A crowd of Yellowknifers gathered at the city’s Islamic Centre on Friday to show support for their local community following a tragedy a world away.
Fifty Muslims were killed and several others injured when a white supremacist attacked two mosques in Christchurch, New Zealand last week.
The names of those killed, ranging from just three years old to 71, were read aloud at the vigil on Friday.
Nazim Awan, chair of the Islamic centre in Yellowknife, thanked people for coming and opened with a verse from the Quran.
“‘God created the human race and made us into nations and tribes that we may know each other, not so we can despise each other,’” said Awan.
“We have different tribes, different skin colours, different origins, different languages, different culture. But we’re from same progeny; from Adam and Eve.”
As tragic as the attack in Christchurch was, it is not a new occurrence, he said.
“It has happened in human history due to hate, due to misunderstanding, due to fear,” said Awan.
While it may be easier to ignore these things, we should fight them together.

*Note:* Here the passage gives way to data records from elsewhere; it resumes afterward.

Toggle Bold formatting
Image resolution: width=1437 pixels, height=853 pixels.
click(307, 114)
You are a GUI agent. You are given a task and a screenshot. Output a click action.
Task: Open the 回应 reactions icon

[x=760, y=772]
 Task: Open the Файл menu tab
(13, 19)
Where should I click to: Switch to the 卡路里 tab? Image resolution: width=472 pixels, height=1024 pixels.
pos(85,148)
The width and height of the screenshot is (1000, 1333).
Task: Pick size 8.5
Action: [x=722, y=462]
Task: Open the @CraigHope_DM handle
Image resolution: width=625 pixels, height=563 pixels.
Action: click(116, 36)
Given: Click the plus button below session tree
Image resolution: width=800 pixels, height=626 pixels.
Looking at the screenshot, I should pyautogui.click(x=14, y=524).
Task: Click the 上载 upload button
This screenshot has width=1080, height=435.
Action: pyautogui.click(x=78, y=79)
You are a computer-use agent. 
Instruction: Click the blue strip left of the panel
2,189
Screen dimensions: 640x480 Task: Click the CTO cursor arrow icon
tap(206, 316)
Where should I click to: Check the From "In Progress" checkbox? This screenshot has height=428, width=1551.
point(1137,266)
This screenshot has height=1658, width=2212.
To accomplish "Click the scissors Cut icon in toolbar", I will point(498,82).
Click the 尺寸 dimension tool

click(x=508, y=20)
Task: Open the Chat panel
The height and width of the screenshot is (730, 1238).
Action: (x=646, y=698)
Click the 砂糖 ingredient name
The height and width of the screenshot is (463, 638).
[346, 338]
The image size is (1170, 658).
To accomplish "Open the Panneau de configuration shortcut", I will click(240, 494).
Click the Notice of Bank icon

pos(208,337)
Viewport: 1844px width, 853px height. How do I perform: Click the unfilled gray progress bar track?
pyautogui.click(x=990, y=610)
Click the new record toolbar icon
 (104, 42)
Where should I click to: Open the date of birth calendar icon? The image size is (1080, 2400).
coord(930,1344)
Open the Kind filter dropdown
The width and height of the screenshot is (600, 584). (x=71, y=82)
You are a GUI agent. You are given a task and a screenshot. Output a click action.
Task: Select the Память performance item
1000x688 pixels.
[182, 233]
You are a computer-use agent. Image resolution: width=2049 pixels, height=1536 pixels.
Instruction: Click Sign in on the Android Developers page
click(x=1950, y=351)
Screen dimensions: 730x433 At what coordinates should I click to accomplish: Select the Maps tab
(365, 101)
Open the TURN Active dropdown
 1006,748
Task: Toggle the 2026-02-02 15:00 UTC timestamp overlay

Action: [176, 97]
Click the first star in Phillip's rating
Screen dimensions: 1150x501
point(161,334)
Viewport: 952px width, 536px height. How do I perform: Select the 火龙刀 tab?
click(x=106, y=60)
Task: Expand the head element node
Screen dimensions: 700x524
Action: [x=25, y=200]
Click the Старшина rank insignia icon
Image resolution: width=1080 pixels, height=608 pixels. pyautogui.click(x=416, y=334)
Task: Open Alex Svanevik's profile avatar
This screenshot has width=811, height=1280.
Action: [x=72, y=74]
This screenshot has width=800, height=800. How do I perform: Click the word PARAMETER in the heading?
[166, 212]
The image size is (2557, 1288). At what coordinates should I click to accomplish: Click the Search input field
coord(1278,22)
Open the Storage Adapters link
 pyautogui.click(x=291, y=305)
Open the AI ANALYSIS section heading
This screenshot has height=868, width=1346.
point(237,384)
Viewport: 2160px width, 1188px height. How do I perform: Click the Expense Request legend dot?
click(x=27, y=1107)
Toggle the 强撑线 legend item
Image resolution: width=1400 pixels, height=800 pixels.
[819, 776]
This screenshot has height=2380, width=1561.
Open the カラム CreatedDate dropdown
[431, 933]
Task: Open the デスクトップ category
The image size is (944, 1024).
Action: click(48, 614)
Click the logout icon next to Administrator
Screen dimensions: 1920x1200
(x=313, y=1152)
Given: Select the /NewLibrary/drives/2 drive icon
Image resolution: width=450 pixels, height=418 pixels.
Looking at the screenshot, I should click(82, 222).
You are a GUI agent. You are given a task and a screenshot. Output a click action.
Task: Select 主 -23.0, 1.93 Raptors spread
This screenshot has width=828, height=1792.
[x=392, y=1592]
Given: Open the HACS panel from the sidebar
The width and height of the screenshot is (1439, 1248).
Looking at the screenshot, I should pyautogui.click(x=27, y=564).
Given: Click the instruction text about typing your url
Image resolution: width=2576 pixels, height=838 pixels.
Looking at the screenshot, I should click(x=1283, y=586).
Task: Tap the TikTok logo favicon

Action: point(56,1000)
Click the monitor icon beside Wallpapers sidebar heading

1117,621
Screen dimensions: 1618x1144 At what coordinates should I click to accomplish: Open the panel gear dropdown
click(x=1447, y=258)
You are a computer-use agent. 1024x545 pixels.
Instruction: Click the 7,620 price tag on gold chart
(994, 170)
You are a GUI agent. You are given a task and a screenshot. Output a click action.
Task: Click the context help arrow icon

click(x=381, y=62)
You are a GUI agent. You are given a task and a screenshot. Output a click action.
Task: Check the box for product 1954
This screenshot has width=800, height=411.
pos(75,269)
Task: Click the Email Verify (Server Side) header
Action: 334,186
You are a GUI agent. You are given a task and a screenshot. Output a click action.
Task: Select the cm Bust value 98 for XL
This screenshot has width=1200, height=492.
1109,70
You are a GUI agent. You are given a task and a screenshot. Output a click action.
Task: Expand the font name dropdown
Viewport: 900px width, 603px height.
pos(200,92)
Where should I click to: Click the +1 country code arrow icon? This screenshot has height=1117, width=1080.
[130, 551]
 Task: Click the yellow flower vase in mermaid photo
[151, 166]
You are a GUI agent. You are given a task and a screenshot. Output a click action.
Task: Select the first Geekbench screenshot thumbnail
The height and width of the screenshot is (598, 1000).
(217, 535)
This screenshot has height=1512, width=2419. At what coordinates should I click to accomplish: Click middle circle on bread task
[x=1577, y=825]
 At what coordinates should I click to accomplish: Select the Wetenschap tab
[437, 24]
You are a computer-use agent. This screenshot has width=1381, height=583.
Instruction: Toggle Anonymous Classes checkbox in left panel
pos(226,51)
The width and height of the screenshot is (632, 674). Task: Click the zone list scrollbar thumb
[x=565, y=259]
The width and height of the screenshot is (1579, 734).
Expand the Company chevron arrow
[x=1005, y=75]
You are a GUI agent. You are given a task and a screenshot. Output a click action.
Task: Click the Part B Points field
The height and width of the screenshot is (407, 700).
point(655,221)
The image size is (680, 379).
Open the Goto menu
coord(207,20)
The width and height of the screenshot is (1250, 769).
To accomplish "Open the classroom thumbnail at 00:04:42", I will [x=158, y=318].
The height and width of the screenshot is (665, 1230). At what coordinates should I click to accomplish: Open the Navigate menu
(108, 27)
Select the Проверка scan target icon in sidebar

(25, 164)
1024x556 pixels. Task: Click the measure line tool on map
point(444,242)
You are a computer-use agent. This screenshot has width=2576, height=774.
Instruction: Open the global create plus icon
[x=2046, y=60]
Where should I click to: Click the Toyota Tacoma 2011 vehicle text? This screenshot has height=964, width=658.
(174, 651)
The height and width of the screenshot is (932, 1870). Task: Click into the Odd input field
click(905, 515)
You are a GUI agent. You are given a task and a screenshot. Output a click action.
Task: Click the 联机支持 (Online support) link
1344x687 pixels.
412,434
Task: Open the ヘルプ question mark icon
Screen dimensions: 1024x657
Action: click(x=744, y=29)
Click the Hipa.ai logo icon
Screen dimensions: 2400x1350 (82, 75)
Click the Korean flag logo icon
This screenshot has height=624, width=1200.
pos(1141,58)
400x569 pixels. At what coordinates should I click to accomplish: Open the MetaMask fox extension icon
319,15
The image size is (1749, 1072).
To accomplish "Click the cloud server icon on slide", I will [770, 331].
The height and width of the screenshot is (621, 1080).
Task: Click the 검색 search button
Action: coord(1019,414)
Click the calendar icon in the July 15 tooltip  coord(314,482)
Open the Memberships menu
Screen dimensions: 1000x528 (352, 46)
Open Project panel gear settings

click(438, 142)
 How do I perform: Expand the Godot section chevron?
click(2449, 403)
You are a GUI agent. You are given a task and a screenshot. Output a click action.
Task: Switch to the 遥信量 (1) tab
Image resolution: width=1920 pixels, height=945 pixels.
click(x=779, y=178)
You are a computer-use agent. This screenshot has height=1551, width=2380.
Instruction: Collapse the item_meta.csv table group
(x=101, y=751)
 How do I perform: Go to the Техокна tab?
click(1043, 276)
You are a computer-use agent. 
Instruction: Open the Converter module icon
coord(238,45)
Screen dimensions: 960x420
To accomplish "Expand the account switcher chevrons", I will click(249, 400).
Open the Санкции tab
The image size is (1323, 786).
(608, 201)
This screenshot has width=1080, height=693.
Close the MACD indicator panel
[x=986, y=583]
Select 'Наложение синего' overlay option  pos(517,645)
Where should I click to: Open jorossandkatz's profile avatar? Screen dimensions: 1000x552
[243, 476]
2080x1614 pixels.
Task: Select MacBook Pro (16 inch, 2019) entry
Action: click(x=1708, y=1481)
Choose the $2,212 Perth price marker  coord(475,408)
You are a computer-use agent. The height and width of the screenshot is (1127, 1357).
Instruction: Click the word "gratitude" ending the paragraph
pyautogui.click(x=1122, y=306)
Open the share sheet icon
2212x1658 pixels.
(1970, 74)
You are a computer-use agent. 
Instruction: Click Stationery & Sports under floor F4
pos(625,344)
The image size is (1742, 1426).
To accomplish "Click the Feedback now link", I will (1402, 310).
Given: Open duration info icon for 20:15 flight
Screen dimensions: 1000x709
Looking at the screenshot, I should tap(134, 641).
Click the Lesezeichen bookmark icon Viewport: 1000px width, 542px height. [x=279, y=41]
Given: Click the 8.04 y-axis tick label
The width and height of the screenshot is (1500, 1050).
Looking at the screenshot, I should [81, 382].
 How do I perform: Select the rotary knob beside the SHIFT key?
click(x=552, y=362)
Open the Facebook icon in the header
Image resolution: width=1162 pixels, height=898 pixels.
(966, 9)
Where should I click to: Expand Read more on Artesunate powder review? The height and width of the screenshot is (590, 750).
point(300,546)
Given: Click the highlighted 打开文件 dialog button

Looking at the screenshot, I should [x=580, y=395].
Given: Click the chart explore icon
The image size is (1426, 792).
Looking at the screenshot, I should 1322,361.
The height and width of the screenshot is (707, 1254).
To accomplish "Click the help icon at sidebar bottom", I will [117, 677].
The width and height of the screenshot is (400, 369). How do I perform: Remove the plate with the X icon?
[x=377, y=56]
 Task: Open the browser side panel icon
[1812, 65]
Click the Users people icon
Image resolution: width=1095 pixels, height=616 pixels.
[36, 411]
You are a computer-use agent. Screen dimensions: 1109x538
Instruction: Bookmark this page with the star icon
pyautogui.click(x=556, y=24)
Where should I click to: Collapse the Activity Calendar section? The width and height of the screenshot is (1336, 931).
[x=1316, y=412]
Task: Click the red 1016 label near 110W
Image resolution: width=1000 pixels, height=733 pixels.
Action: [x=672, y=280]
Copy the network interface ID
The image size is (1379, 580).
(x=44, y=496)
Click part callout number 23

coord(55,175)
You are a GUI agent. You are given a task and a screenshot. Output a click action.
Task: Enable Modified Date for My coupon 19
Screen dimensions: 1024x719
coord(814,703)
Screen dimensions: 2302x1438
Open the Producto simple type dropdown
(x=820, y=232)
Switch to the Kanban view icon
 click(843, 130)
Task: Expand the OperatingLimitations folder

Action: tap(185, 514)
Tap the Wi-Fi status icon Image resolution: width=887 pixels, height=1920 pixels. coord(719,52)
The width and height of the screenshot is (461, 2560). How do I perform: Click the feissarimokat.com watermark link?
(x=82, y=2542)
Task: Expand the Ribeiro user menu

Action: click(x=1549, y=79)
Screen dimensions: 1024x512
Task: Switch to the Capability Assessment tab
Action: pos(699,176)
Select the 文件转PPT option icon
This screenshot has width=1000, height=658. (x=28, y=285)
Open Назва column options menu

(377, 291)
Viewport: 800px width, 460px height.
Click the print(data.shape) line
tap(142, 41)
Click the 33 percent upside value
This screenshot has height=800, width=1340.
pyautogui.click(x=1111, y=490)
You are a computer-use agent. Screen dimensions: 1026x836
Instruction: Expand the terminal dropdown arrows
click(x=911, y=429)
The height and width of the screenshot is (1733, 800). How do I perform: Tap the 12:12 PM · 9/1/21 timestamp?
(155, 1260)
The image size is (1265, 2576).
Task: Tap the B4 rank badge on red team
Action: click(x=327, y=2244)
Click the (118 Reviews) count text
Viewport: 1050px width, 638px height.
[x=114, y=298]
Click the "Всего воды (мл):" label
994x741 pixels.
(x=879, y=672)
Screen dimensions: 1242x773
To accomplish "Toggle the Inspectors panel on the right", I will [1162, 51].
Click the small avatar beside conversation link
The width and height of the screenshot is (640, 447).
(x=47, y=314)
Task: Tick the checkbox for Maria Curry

“Remember, Islamophobia kills,” said Awan.
“Islamophobia is a reality. We cannot ignore it and just say this doesn’t exist. It is a reality, even in Yellowknife.”
The way the people and leaders of New Zealand reacted in support of their Muslim community after the attack is an example for others to follow, he said.
“They said you are not others. You are us. That is the message we have to take.”
Tee Lim, who called himself a ‘kiwi in Somba K’e’, organized the event ‘Love and Solidarity: Sǫǫ̀mbak’è Vigil for Christchurch.’
“We should all feel safe wherever we choose to make our homes,” said Lim.
“We grieve with you, we mourn with you and we stand with you.”
Lim reminded the crowd that they were on Chief Drygeese territory, the traditional land of the Yellowknives Dene people.
“If you’re not indigenous to a place, then you’re an immigrant, just like me,” said Lim.
Islamophobia, anti-immigrant sentiment, white supremacy and racism are all real things, he said.
“They kill and they live with us in this country – meaning in New Zealand, Canada and elsewhere – and they need to be challenged,” said Lim.
Yellowknife mayor Rebecca Alty also offered support to the Muslim community on behalf of the city.
“The tragedy in New Zealand feels like a world away and yet it has touched so many of us as we feel the pain of loss and condemn the action of the individual who instigated this hate crime,” she said.
The Muslim community is valued, and is part of what makes Yellowknife so diverse and unique, said Alty.
“We stand with you at this difficult time and support your freedom to practice your faith in peace and tolerance.”